As a pure intro to Christian counselling this is truly excellent. Concise to the point of being almost check-listy, it covers a lot of ground in defining Biblical counselling and giving a ‘how-to’ outline, as well as integrating the concept of pastoral counselling into how all Christians disciple one another. The authors help demystify it and bring it down to something intimidating but doable for almost anyone, which is how it should be when you’re talking about counselling with a lower case ‘c’. – i.e. something not requiring specific expertise that you’d need training for.
They define Christian counselling as, “a ministry of the Word by which Christians help others understand how their hearts are actively responding to God amid their specific life circumstances, and how faith in Christ Jesus changes those responses”.
It’s a book full of obvious sympathy and concern for those who need counselling, with a tone and approach that speaks to helping and encouraging, where some other guides have tended to err on the side of telling people to ‘straighten up and do better’.

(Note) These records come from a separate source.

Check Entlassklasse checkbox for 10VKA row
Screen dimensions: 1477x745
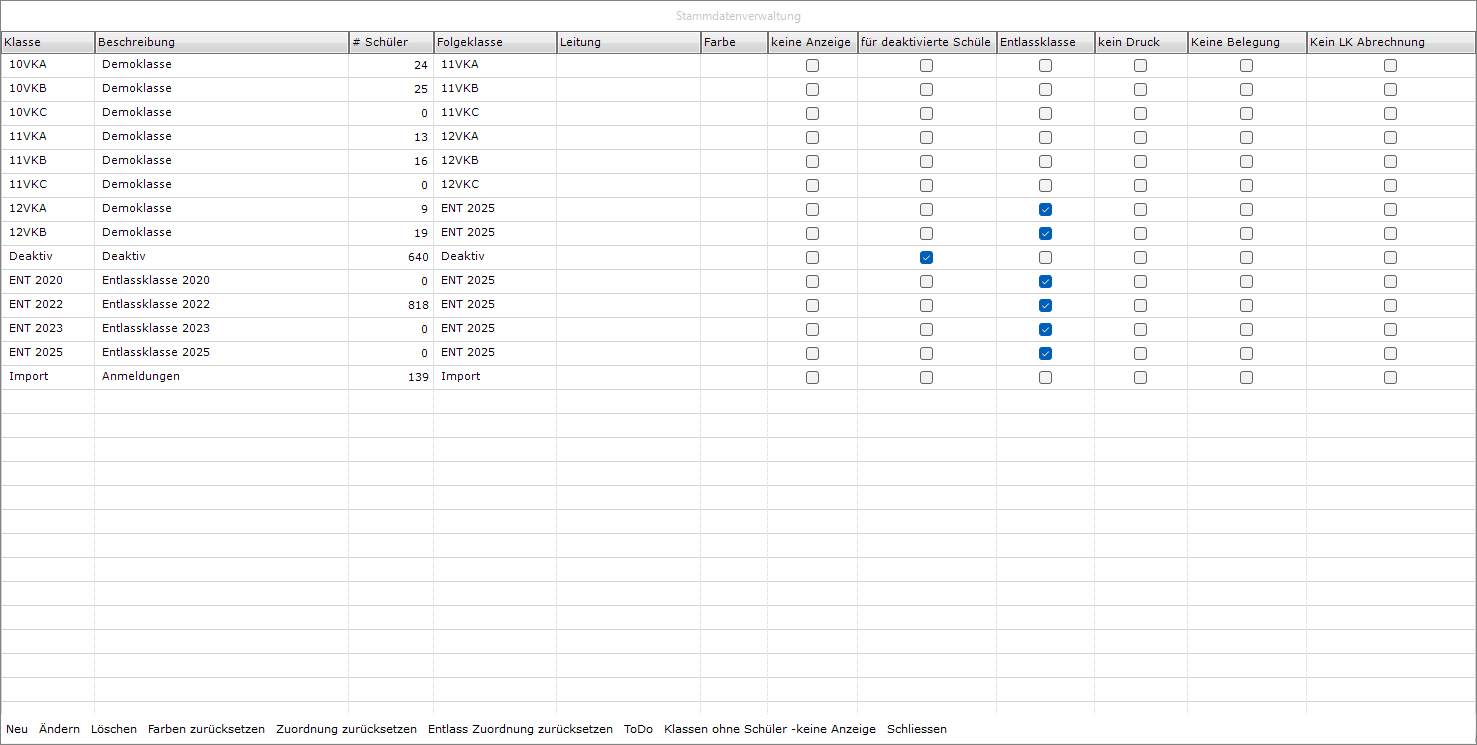coord(1045,65)
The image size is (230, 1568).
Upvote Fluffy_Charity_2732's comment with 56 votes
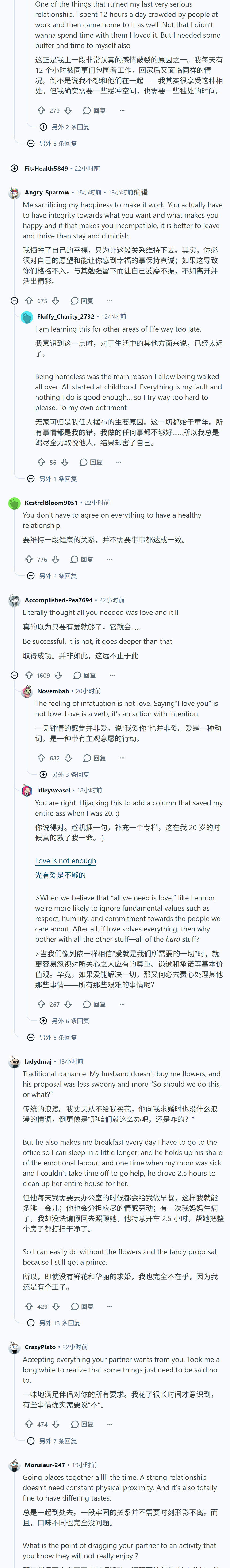click(x=41, y=462)
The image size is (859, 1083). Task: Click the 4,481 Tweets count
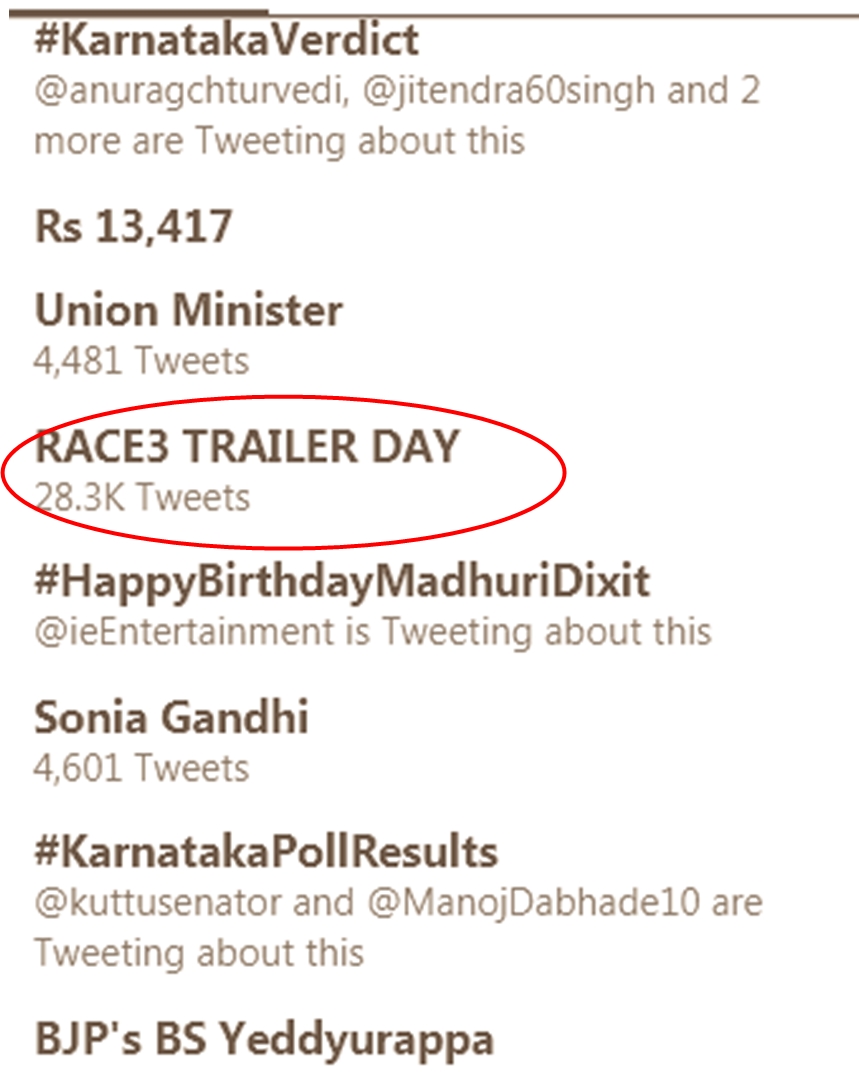[141, 360]
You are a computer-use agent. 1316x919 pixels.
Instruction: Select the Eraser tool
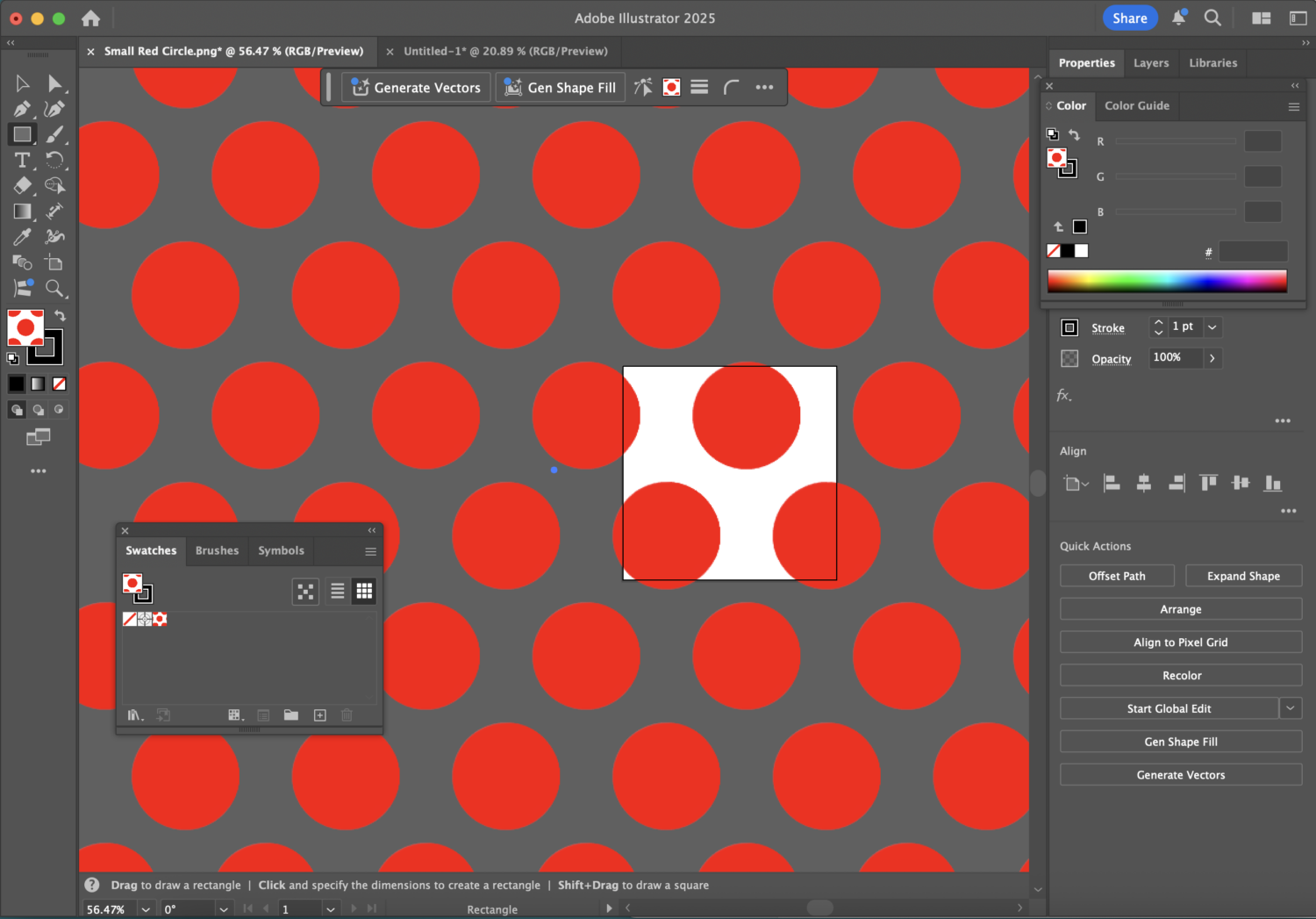[x=22, y=185]
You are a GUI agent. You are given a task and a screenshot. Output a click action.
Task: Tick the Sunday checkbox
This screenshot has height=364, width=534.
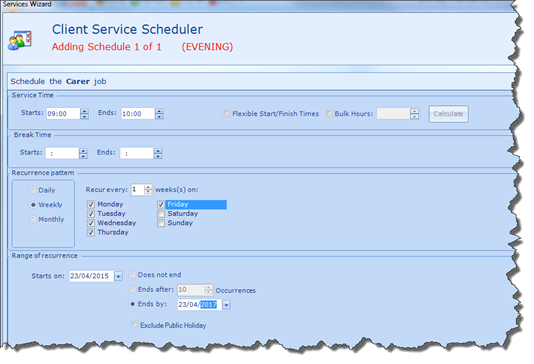[161, 223]
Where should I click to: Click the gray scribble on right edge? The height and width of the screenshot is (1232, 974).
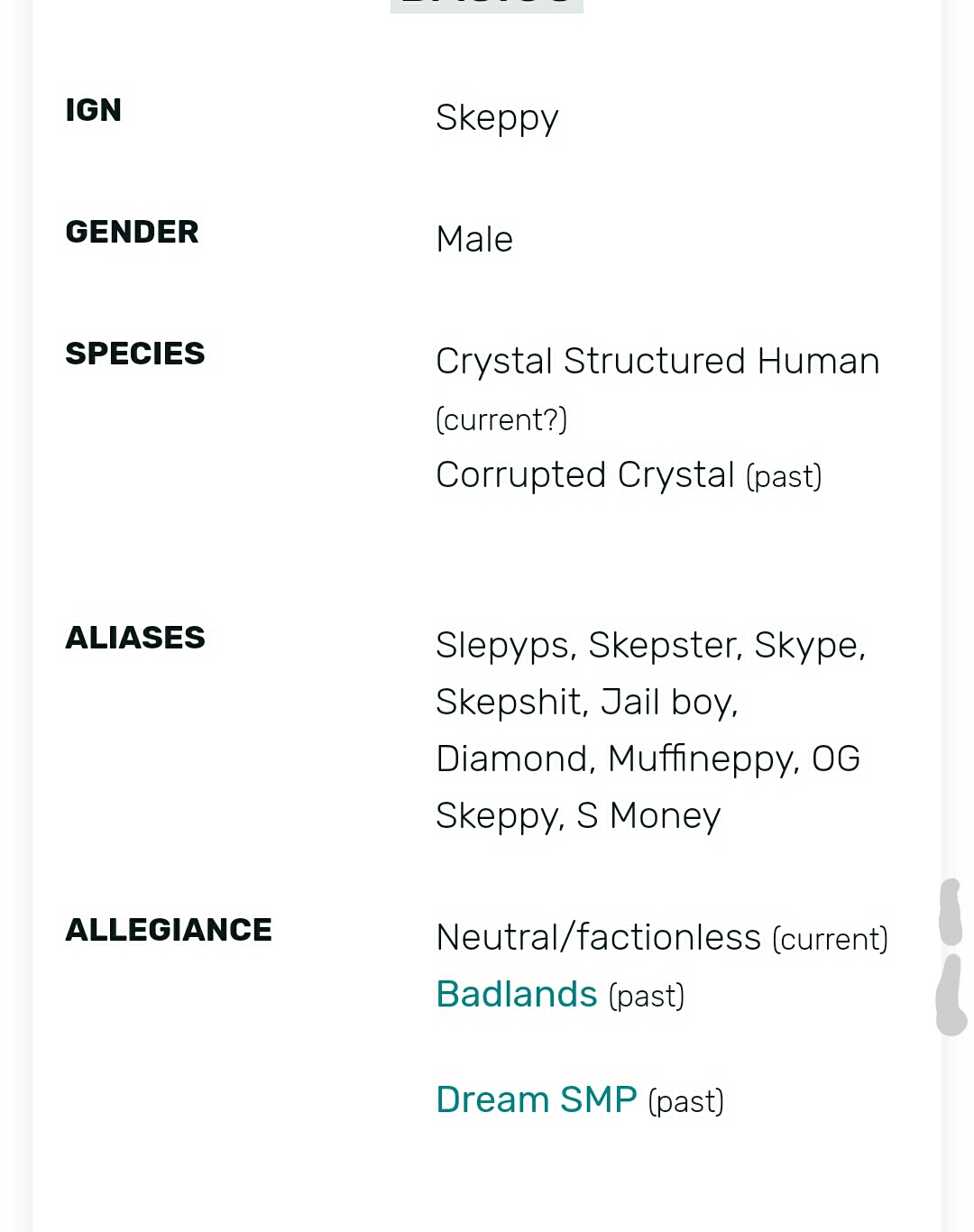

The title is open about it being a ‘Basics’ rather than a particularly in-depth guide, but it’s only 117 pages and has the feel of them trying too hard to appeal to those with the attention span of a newt. I’m quite newt-ish myself, but if I’ve bothered to read a book about counselling, the odds are I can last a while longer than 117 well-spaced pages of large-ish print, to unpack some of the concepts they so usefully introduced. And really that’s my only complaint: what they said was useful and I wish they’d said more.
I recommend this to everyone starting out in counselling or who doubts whether counselling is something that pastors need to be involved with, as the authors make clear the intrinsic connection between Biblical counselling and shepherding. It’s also a good launch-pad into more in-depth study on the subject.